SE tests were completed during two BOLD functional neuroimaging runs. On each trial, a stimulus pair was presented (e.g., A2 C2). Instructions described the stimulus presentation, duration of trials, session length, and explained that the goal of the task was to press the 'yes' button if the stimulus pair were related and the 'no' button if they were not. As shown in Figure 1, SE tests to assess derived relational responding involved presenting Symmetry, Transitivity and Equivalence relations. Because subjects received exposure to each derived relation prior to imaging, subsequent activation patterns were not associated with acquisition, but rather with maintenance. Medial temporal lobe involvement in such derived relational responding was assessed by contrasting activation to derived relations relative to cross-class "Foils" constructed using stimuli from Class 1 and Class 2, such as A1 B2. Thus, the fundamental difference between derived relations and foils was the presence of an untrained conditional relation. A total of 36 Symmetry, 36 Transitivity, 36 Equivalence and 30 Foil trials were presented.

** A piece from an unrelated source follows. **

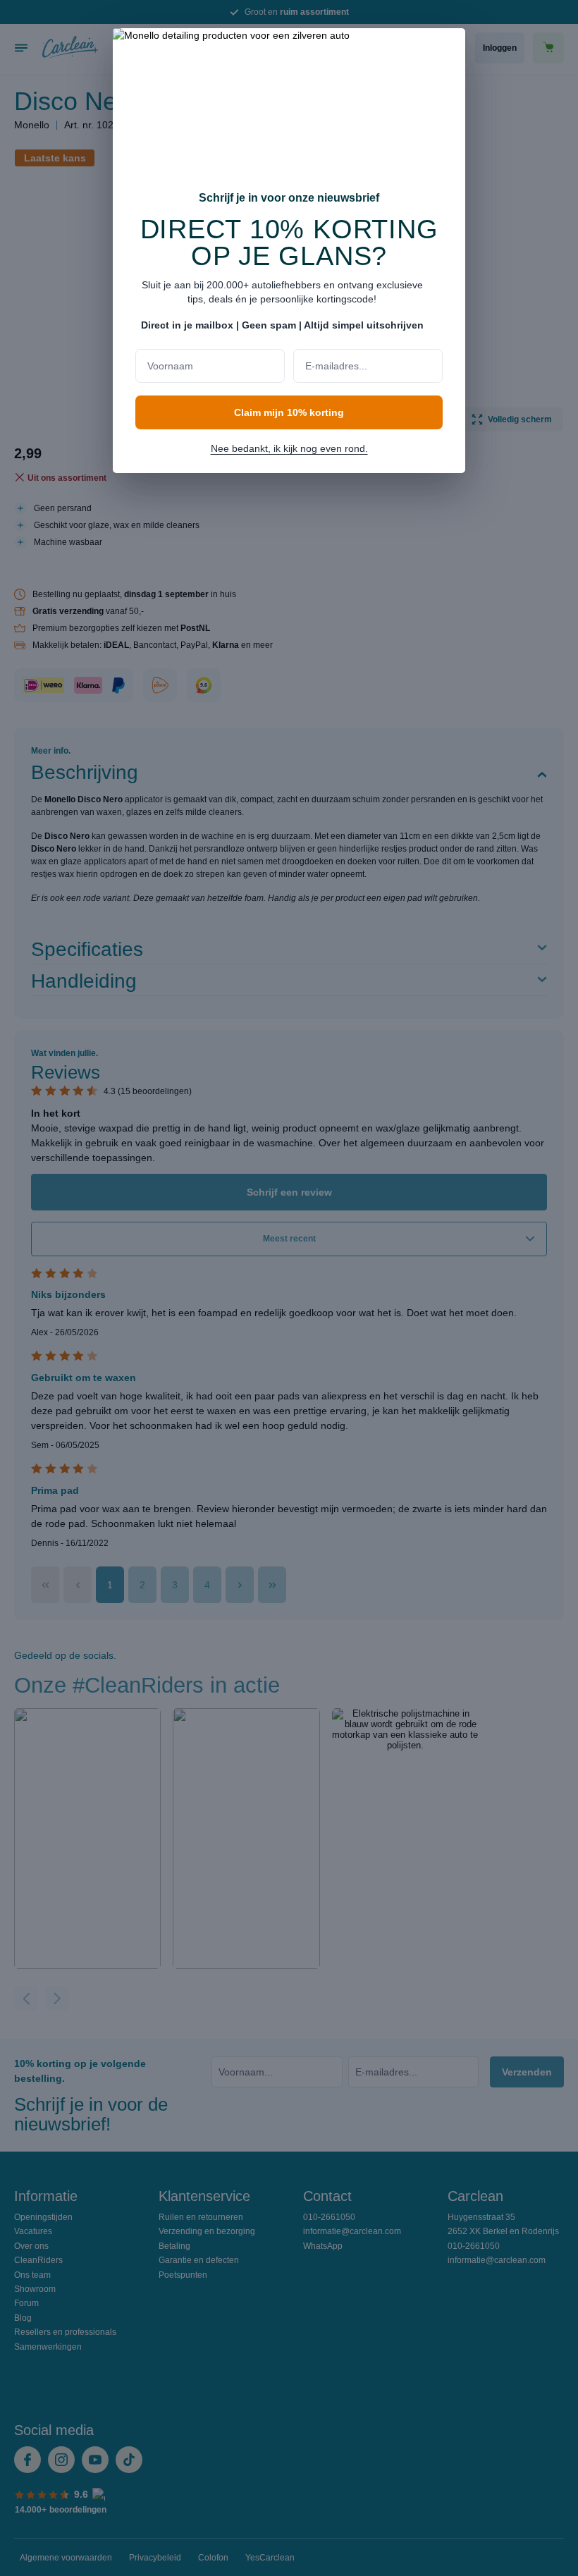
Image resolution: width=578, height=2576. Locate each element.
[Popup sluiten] (447, 47)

Functional neuroimaging task and acquisition parameters

Subjects were placed in the scanner and handed a response box containing 'yes' and 'no' response buttons. Using an event related design, stimulus pairs were randomly presented for 2000 ms, followed by a blank screen averaging 3000 ms, which effectively 'jittered' stimulus presentations across time such that stimulus onsets were separated by an average of 5 s. Functional MRI images were obtained on a 3 T Philips MRI scanner while Eprime software controlled stimulus presentation rate and recorded timing and response data. Stimuli were presented on a rear screen monitor viewed through a mirror anchored to a standard head coil. After an initial series of sagittal T1-weighted localizers, a set of oblique T1-weighted images, angled parallel to the intercommissural line, were gathered. The fMRI data were acquired at the same slice locations. The T1 parameters were a repetition time (TR) of 500 ms and an estimation time (TE) of 11 ms. Functional MRI data were gathered using a single-shot echo planar imaging (EPI) sequence with a TR of 3000 ms, a TE of 50 ms, and a 90-degree flip angle. The matrix size was 64 × 64 and the field of view 24 cm, yielding voxels measuring 3 × 3 mm in plane. Using these parameters, 43 contiguous slices were obtained angled parallel to the intercommissural line.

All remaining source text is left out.